Thursday, June 29, 2006

Windows Redefines "Don't Delete"

Finally it was time to build Windows from scratch again. I had been using the same Windows XP installation for the past three or four hardware platforms. I know, this is sheer lunacy, but Windows takes such an effort to get together, and after all these years I had it working how I want it, and to start over always seemed too daunting a task.

Except for all the bluescreens of course. A few too many, and a windows build of several years old almost takes as long to boot up - so a bluescreen is a double wammy. I lose whatever I was working on, plus have to wait 15 minutes boot time before it is usable again.

But the point of this story is user account deletion under Windows XP. At one point in my migration from old to new, I needed to delete the account on my old windows install and recreat it on the new. This was carried out in the new Windows installation on a new partition, but the user account profile I wanted to delete was pointing to the old Windows installation on the old partition. If that makes any sense.

Nevermind. So I just wanted to delete the account. Just the userid. And when you attempt to delete an account, Windows says "do you want to delete it all, or just the account and leave the files?"

Which is great - I just wanted to delete the account. And leave the files. So I agreed to this with good old windows, which then informed me that it would move all the files of the user to a folder on the desktop. And off it went. Now the old profile and the current profile were on different partitions, so this move would actually be a copy and delete - so would take forever to move the 4gb profile I had accumulated (thanks Google Desktop Search). So I waited.

Then bing it was finished. So the account was gone and the files were in this folder here, and I could start moving them to my new account. Except of course they weren't. Oh the folder was there, and in it was another couple of folders, containing my old desktop icons, my documents, my music and my photos. But nothing else.

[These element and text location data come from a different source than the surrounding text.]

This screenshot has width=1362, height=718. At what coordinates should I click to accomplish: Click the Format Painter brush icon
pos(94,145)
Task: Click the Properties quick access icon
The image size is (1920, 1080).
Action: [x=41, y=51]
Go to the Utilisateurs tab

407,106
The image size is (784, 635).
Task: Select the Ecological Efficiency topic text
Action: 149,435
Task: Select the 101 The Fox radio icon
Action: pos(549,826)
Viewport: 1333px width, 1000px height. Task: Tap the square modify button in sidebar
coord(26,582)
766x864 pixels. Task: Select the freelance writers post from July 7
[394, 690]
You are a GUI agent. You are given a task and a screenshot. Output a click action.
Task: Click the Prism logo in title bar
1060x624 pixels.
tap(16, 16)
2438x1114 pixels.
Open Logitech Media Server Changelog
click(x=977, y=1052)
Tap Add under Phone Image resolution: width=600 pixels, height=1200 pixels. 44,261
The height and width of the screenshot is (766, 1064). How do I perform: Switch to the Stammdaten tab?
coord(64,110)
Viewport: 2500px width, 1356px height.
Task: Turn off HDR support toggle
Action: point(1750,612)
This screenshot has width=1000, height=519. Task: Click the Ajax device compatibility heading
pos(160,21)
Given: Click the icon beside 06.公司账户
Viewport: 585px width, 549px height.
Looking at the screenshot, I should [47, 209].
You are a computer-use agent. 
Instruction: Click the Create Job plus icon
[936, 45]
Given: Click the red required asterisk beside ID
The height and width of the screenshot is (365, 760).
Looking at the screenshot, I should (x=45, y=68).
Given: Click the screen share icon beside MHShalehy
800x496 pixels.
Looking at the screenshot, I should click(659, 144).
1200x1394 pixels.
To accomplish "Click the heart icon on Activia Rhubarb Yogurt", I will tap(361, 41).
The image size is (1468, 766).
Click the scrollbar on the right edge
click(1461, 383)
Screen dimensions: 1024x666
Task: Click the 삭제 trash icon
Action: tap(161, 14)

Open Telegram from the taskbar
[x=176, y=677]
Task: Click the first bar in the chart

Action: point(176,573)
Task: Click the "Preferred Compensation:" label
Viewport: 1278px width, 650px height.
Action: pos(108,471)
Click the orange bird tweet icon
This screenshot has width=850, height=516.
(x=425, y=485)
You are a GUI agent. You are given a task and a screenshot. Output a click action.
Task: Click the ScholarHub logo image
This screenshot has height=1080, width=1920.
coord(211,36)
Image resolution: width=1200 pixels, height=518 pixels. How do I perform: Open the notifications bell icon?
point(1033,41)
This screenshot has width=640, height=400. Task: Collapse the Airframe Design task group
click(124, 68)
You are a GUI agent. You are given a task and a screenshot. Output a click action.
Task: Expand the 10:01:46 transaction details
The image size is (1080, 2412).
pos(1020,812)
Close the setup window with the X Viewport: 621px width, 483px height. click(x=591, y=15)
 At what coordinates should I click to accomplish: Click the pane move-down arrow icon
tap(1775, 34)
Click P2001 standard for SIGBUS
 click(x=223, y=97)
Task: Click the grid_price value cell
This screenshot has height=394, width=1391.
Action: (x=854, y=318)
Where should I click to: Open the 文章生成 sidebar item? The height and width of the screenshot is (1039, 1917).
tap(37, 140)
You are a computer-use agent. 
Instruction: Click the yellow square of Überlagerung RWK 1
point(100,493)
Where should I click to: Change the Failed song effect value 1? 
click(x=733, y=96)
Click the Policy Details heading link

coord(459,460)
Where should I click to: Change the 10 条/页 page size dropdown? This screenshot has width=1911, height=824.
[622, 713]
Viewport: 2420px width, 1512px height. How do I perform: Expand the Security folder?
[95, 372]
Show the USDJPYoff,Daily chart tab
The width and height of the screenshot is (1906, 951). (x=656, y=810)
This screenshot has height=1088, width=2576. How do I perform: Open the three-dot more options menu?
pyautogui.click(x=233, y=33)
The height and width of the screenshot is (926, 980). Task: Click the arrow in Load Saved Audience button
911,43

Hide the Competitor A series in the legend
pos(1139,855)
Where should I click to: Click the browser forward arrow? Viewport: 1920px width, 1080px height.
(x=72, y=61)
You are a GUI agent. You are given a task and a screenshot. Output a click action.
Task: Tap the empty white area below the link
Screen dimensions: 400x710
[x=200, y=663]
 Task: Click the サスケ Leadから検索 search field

So where was the Application Data folder? Where was the Local Settings folder? Gone. Deleted. Deleted even though Windows promised me that it wouldn't. Because now I discover that what it meant was: "I'll copy every thing that I think you should be concern with, but delete the rest." And of course, why would I want to concern myself with all those system folders? Apart from the fact that the Application Data folder contains my email. And my bookmarks. It also contains a whole ton of other data that the various applications I use rely on.

And I'll bet bottom dollar that if I was using outlook, it would have saved the pst, and if I was using ie, it would have saved the bookmarks folders.

But no, apparently "don't delete" means, delete most things, but leave the documents. The moral is to not use the control panel account management for this, but to get into the Users and Groups MMC plugin and delete from there.